FOR A CELL, DESTROYING PROTEINS IS AS ESSENTIAL AS building them, says Rati Verma, a researcher in the Caltech laboratory of HHMI investigator Raymond J. Deshaies.
The job of mincing proteins is performed by enzymatic machines called proteasomes. "Proteasomes affect almost all biological processes in the cell," Verma says. By their deliberate destruction of regulatory proteins, they orchestrate activities from cell division to cell death.
Ubiquitin is the protein that hands down the death sentences. "Ubiquitin is the most highly conserved protein in eukaryotes [organisms whose cells contain a distinct nucleus]," Verma says, "with only three amino acid differences between yeast and mammals." A chain of ubiquitins gets attached to doomed proteins, marking them for destruction and ushering them to the gates of proteasomes.
Last year, the Caltech researchers and colleagues discovered a class of small molecules that can block proteasomes from degrading proteins. The finding could open new avenues for treating diseases.

=== Record set ===
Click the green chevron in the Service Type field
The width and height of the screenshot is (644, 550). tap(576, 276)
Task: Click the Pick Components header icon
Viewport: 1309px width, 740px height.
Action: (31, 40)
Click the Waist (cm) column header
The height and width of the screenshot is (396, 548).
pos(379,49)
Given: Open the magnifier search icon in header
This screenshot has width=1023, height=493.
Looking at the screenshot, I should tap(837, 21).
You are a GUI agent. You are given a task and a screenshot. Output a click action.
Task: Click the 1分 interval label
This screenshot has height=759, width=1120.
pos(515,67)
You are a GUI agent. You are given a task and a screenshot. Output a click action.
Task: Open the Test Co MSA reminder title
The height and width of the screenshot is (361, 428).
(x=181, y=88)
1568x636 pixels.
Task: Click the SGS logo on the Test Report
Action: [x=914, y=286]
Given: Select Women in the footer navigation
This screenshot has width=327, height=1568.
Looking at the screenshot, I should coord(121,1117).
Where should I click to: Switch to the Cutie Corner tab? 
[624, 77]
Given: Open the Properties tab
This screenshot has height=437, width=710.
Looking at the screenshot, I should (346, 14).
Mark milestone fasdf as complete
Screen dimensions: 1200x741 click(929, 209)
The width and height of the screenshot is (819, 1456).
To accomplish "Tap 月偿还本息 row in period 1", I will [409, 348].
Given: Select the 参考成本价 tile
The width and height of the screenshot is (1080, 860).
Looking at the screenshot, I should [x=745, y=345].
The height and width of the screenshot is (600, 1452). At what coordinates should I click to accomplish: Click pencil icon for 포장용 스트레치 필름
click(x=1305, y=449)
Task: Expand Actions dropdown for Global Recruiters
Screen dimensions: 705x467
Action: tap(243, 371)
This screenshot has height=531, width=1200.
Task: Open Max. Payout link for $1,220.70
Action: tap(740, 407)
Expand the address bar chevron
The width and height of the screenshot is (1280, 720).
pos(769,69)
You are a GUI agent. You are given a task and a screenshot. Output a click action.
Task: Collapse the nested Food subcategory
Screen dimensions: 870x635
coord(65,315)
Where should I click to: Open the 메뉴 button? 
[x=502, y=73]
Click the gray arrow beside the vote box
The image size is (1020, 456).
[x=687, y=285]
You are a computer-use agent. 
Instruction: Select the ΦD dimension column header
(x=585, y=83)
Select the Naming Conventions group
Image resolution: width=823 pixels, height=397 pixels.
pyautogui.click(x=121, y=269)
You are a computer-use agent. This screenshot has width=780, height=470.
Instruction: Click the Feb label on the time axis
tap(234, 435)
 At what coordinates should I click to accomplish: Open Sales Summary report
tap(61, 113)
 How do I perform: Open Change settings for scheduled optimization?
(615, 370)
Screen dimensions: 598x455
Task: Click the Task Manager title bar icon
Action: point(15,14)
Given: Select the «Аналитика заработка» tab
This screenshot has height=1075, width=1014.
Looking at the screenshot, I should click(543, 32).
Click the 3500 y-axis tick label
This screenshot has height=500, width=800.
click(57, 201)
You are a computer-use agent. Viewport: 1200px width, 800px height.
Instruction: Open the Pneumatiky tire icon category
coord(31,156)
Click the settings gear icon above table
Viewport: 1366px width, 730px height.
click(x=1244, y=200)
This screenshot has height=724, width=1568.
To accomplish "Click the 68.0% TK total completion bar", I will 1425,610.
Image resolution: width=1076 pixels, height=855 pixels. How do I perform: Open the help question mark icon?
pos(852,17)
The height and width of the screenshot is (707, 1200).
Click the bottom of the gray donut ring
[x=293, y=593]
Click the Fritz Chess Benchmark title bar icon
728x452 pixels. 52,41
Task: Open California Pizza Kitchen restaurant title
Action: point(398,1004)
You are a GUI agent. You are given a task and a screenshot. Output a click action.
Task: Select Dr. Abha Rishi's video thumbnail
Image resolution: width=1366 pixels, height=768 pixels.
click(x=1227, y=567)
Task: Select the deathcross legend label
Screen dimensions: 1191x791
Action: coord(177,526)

=== Parts of the exercise ===
a. Could you write out the passage on proteasomes word for word, starting with "Last year, the" and going on through "for treating diseases."?
b. Can you extend the passage on proteasomes with new text that picks up after its final sentence?
The lines play no part in this work.

=== Answers given ===
a.
Last year, the Caltech researchers and colleagues discovered a class of small molecules that can block proteasomes from degrading proteins. The finding could open new avenues for treating diseases.

b.
Few researchers considered proteasomes likely candidates as drug targets. Because proteasomes control so many processes, most researchers thought that perturbing them with drugs could only wreck havoc with the body, Deshaies says. "Even I initially felt that by inhibiting the proteasome you would just kill everything."
Then, 2 years ago a proteasome inhibitor called bortezomib received quick approval for treating multiple myeloma. "Everyone in the proteasome field started paying attention once the drug was fast-tracked by the FDA," Verma says.
Randall W. King, Deshaies' colleague at Harvard University, initiated the hunt for inhibitors by screening close to 110,000 different small molecules for their ability to prevent proteasomes from destroying proteins. Three of the compounds showed promise as proteasome inhibitors.